New consolidated data storage server sanity check

I’m thinking of consolidating 5 of my NAS system down to a single server.

Right now, my hard drives are kind of scattered between those systems and then two plan is going to be moving to Proxmox VE 7.3-3, running ZFS.

I wanted to run the idea of setting up 4 vdevs, each with 8 drives each, and each vdev being a raidz2 vdev.

Two of the vdevs will consist of 6 TB drives (8 x 6 x 2) and two of the vdevs will consist of 10 TB drives.

If I have such a massive storage pool like that, but broken out into vdevs that are no more than 8-wide, is there anything that I should be aware of before setting something up like this?

Any “gotchas” that I should be thinking about or be weary of?

(I tested this configuration in a VM environment with TrueNAS and it didn’t seem to have an issue with it, but I wanted to double check before deploying Proxmox on bare metal, and then using Promox’s ZFS capabilities to set something like this up.)

######

* _What is asked_
- a) List each software product the post names, giving each one once.
- b) Please reproduce the post word for word, starting at the words "I’m thinking of" and stopping after "be weary of?".

* _Available data_
######

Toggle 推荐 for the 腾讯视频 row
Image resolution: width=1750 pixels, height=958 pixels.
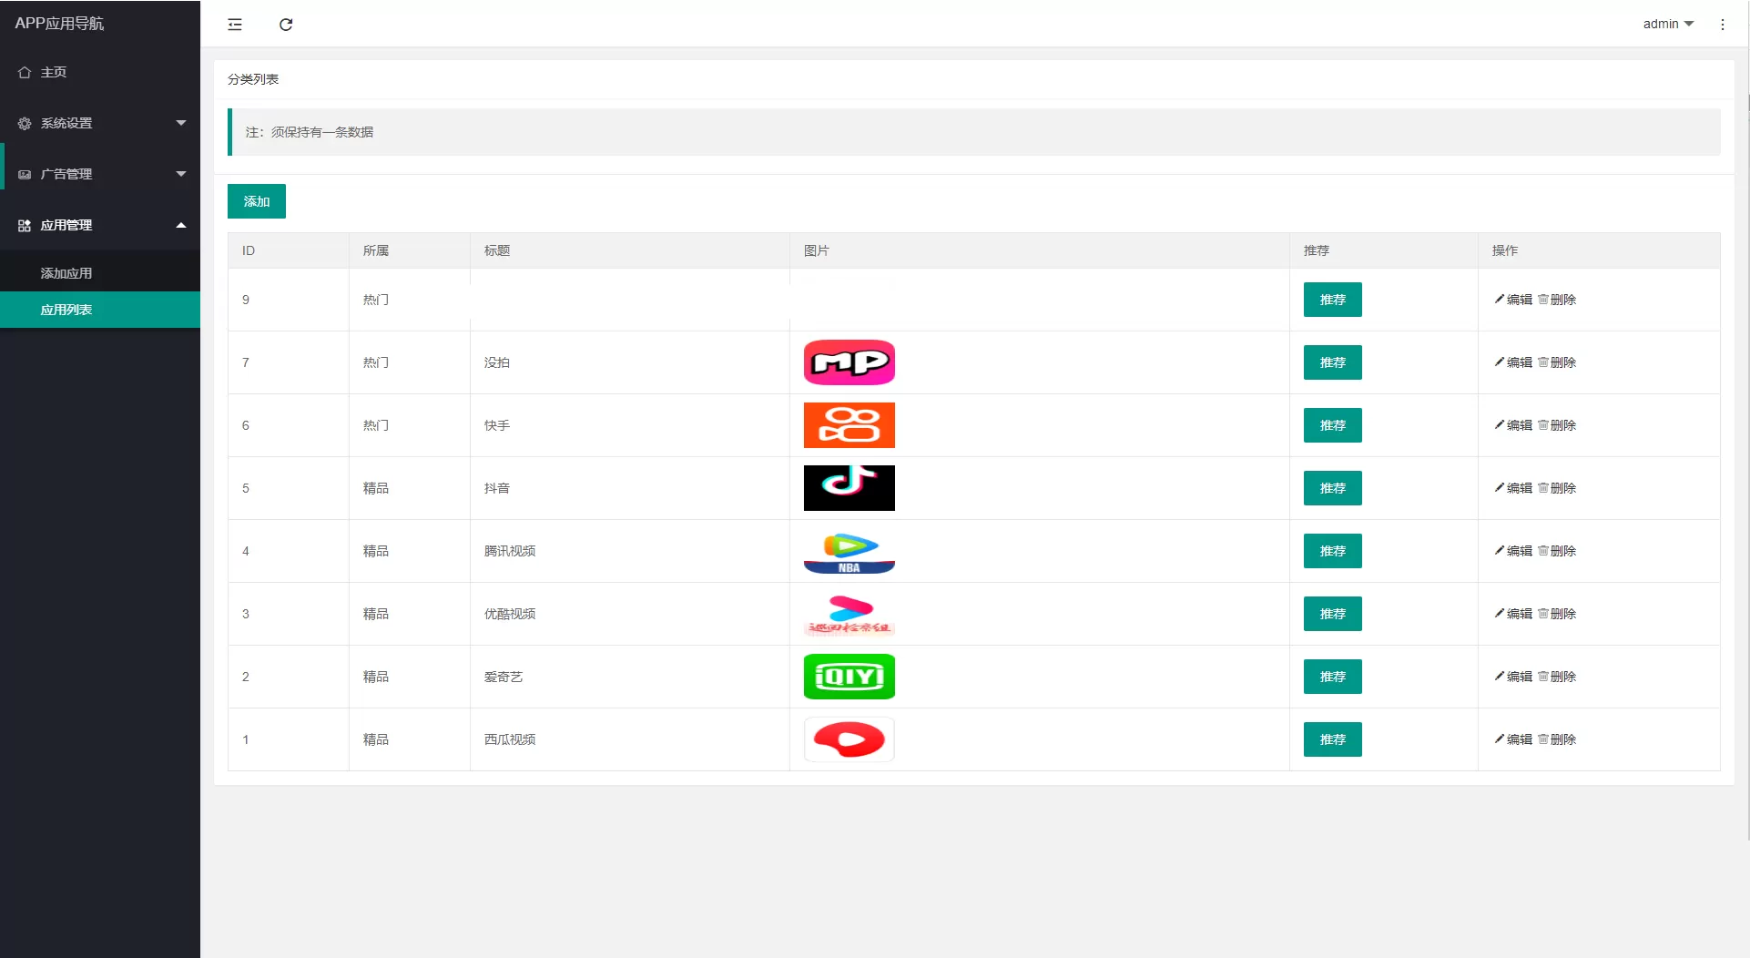pos(1332,551)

######

* _Responses per task_
- a)
Proxmox VE (version 7.3-3)
ZFS
TrueNAS

- b)
I’m thinking of consolidating 5 of my NAS system down to a single server.

Right now, my hard drives are kind of scattered between those systems and then two plan is going to be moving to Proxmox VE 7.3-3, running ZFS.

I wanted to run the idea of setting up 4 vdevs, each with 8 drives each, and each vdev being a raidz2 vdev.

Two of the vdevs will consist of 6 TB drives (8 x 6 x 2) and two of the vdevs will consist of 10 TB drives.

If I have such a massive storage pool like that, but broken out into vdevs that are no more than 8-wide, is there anything that I should be aware of before setting something up like this?

Any “gotchas” that I should be thinking about or be weary of?